Screenshot grounding data
──────────────────────────────

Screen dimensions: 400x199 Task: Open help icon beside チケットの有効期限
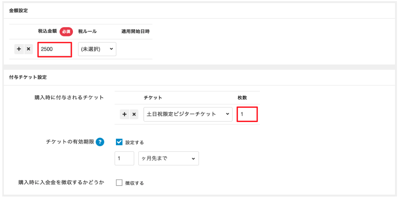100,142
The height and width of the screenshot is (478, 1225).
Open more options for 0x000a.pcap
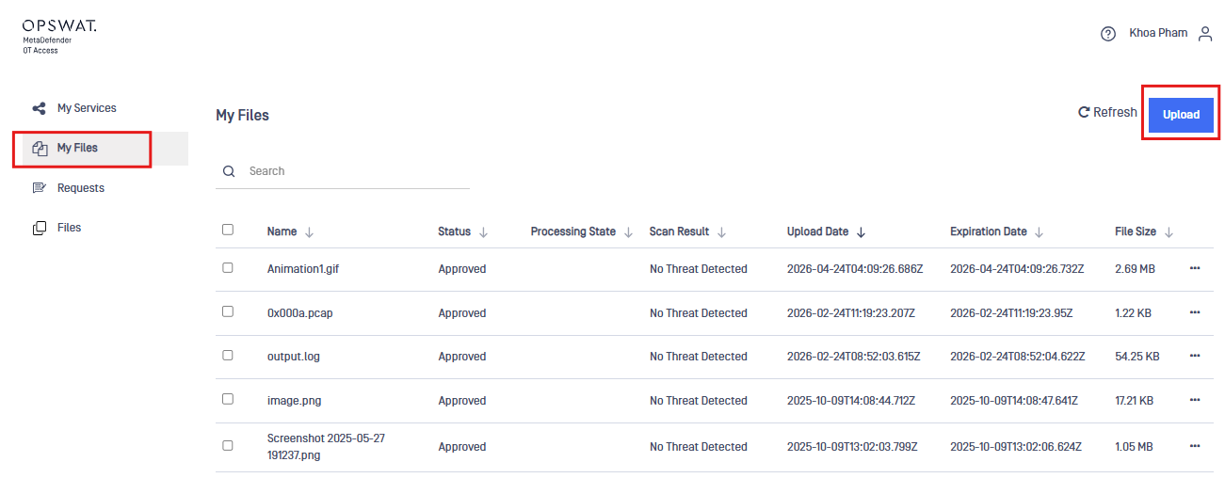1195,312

──────────────────────────────

Work order =>
All entries should be given again exactly, except that pictures are to be excluded.

Answer section =>
Screen dimensions: 400x199 Task: Open help icon beside チケットの有効期限
100,142
The height and width of the screenshot is (478, 1225).
Open more options for 0x000a.pcap
1195,312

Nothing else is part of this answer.